1. Use of GPS For anyone not fluent in written Japanese, it is HIGHLY recommended to prepare for the event carefully by reviewing maps of the course and, when available, getting a GPS “track” you can load on a GPS device or smartphone (which has access to a data network in Japan) so you will not get lost trying to use a Japanese cue sheet and looking at Japanese signage. The use of GPS is highly recommended because most streets do not have names,  and the road signs do not indicate compass direction as they would in the U.S. or many other countries.

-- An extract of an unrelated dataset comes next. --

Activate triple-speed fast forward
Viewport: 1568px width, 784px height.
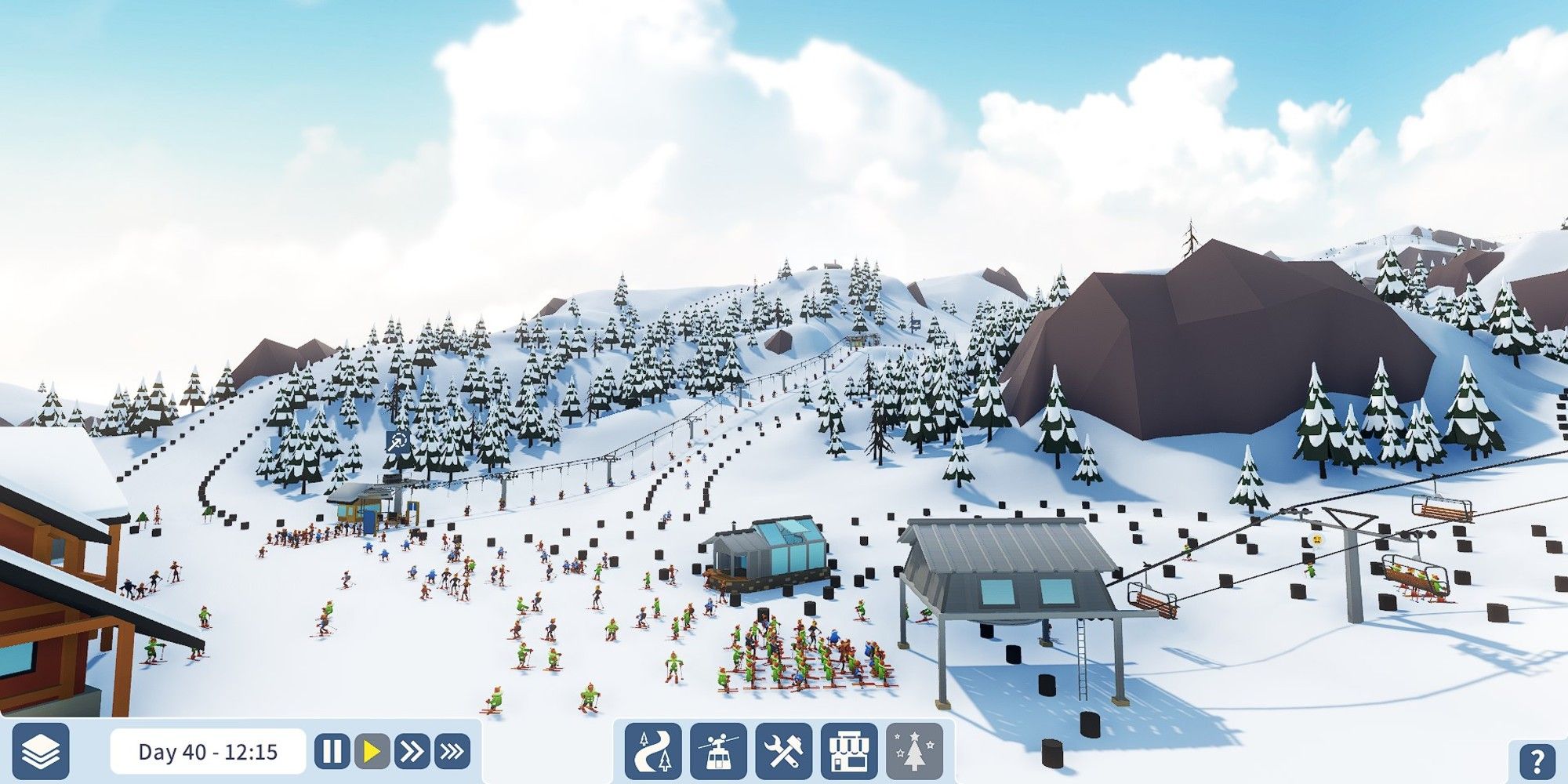pyautogui.click(x=450, y=751)
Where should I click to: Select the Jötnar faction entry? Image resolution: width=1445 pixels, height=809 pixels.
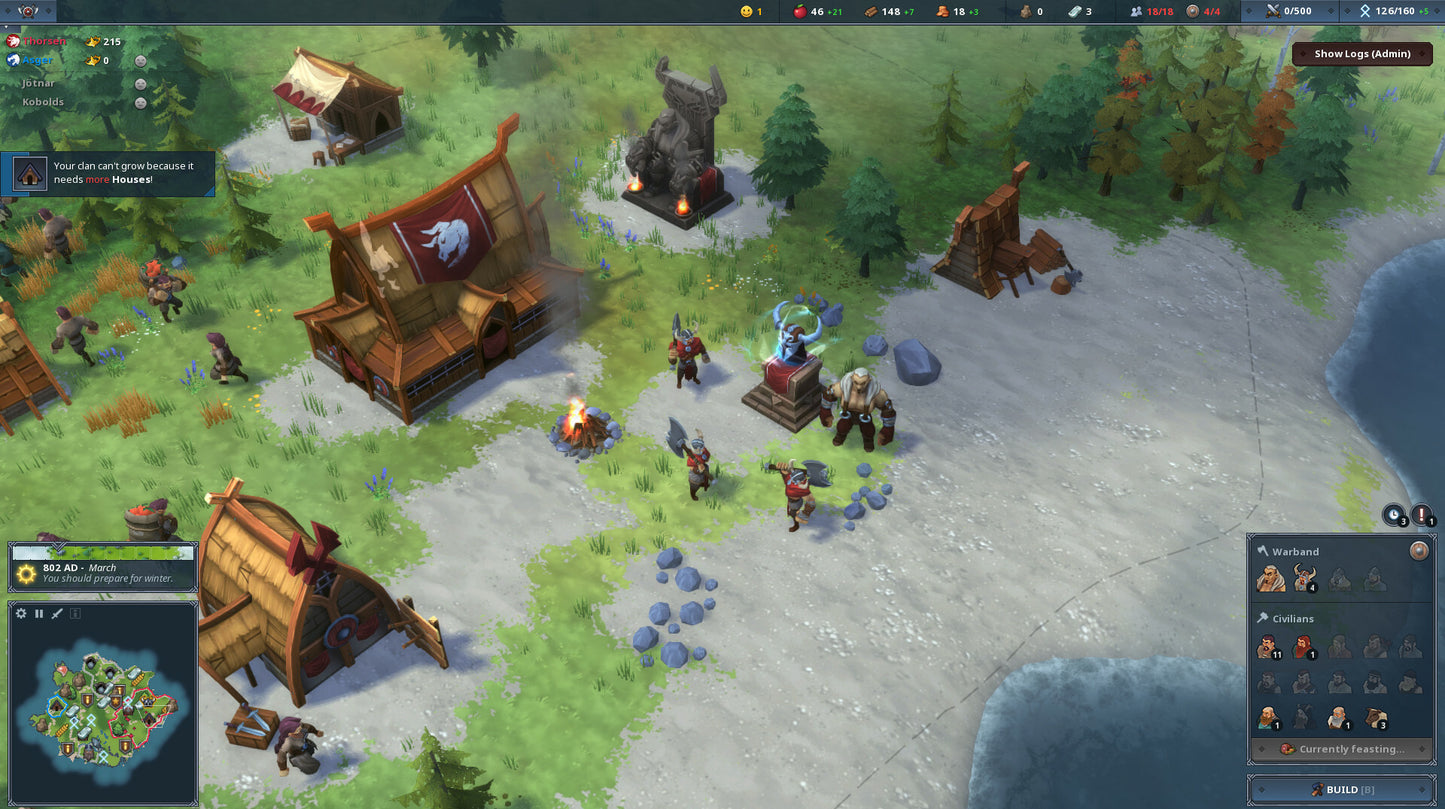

Some local chapters make these types of aids available for their events, while others offer only a cue sheet.  In either case, you will be warned that the cue sheet contains the definitive route. 2. Insurance One of the conditions to entry to any brevet in Japan is third party liability insurance that will cover cycling events, in an amount not less than 50 million yen (but 100 million yen is recommended).   The insurance policy must cover the entire relevant event (geographic applicability and period of policy).  Policy details are typically required at sign-up, and proof of insurance may be required.  Accidents in Japan – even a minor scrape of a car’s side mirror – can generate claims and insurance is by far the easiest way to deal with such claims. Of course, insurance is essential in case of a more serious accident.  Even though it is not required for sign-up, for a rider visiting from abroad you should make sure that not only third party liability, but also your own medical, travel, life and disability insurance is appropriate for participation in this kind of event.